Через двадцать лет беседа эта вспомнилась Достоевскому в тесном нумере отеля «Виктория» над листами первых набросков к задуманному роману. По обыкновению он стал свободно разрабатывать воспоминание, как бы выполняя вольные и широкие вариации на случайную тему, подлинного жизненного эпизода. Давнишний пьяный разговор, быть может, любопытный для наблюдателя столичных трущоб, для автора физиологических очерков, разрастался теперь под его пером в щемящий монолог какой-то безвестной современной трагедии, где сквозь выспренность славянизмов и торжественность церковных текстов проглядывала гнетущая и отталкивающая история падений, пороков и несчастий…

* * *

Достоевскому запомнились навсегда иные посетители «Кытая». Они жили в памяти, дремлющие, но готовые воспрянуть по первому вызову, как наброски и эскизы из подготовительных тетрадей художника, выступающие во всей полноте и свежести красок в окончательной группировке картины. Он словно берег их для какого-то большого будущего полотна…

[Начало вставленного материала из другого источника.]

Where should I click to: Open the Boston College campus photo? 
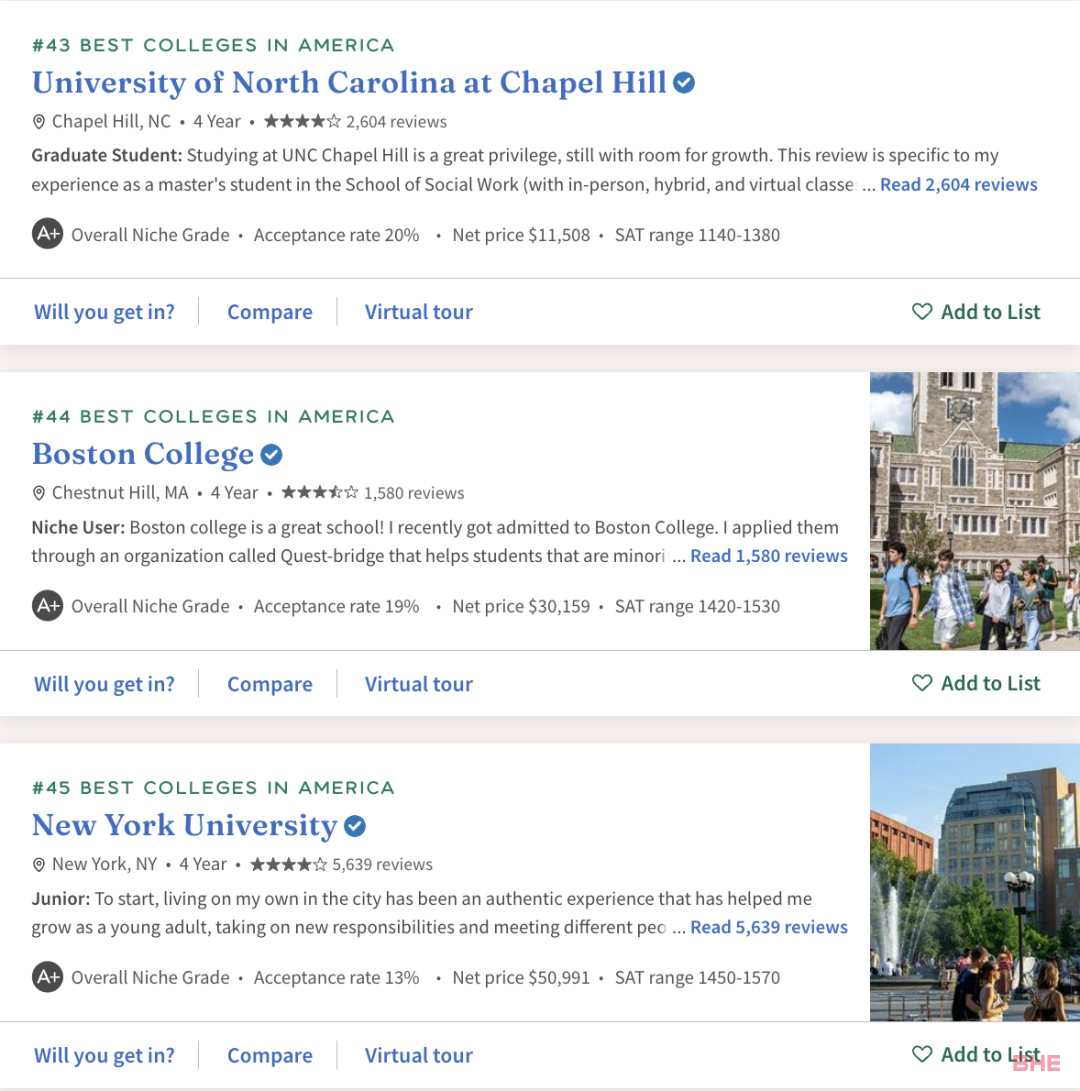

Но Бутков водил его не только в перекусочные подвалы и кухмистерские. Они бродили по окраинам, мимо огромных фабричных зданий, уродливых, почернелых, с длинными трубами. Они скитались по трущобам, по бедным углам, по ночлежным приютам, заходили в знаменитую Сухаревскую лавру, в извозчичьи заведения, бродили по большим доходным домам, густо заселенным всяким ремесленным людом. Из надворных флигелей, занятых медниками и башмачниками, неслись в тесный двор заунывные и отчаянные песни под беспрерывное постукивание и поколачивание. Ему навсегда запомнились эти узкие и глубокие дворы с проломанными вывесками лудильщиков, гробовщиков, повивальных бабок и кухмистеров; на гнутой заржавленной жести – ножницы, окорок в лаврах, гражданский мундир. И тут же вывалившиеся кирпичи, низкие окошки с прогнившими рамами, подворотные подвалы с прокисшим и протухший воздухом. Здесь – на Песках, у Садовой, в округе Вознесенского проспекта, в этих серединных улицах и переулках столицы, кишащих полуголодным цеховым населением, отставными солдатами и пьяными женщинами, он видел каморки, высокие и узкие, как шкаф, длинные и низкие, как гроб, заплесневелые и темные, как колодец. Иное жилое помещение было образовано нелепейшим пересечением стен, образуя неправильный и несуразный многогранник с убегающим в сырость и мрак ужасающим острым углом, где, казалось, только и можно что повеситься.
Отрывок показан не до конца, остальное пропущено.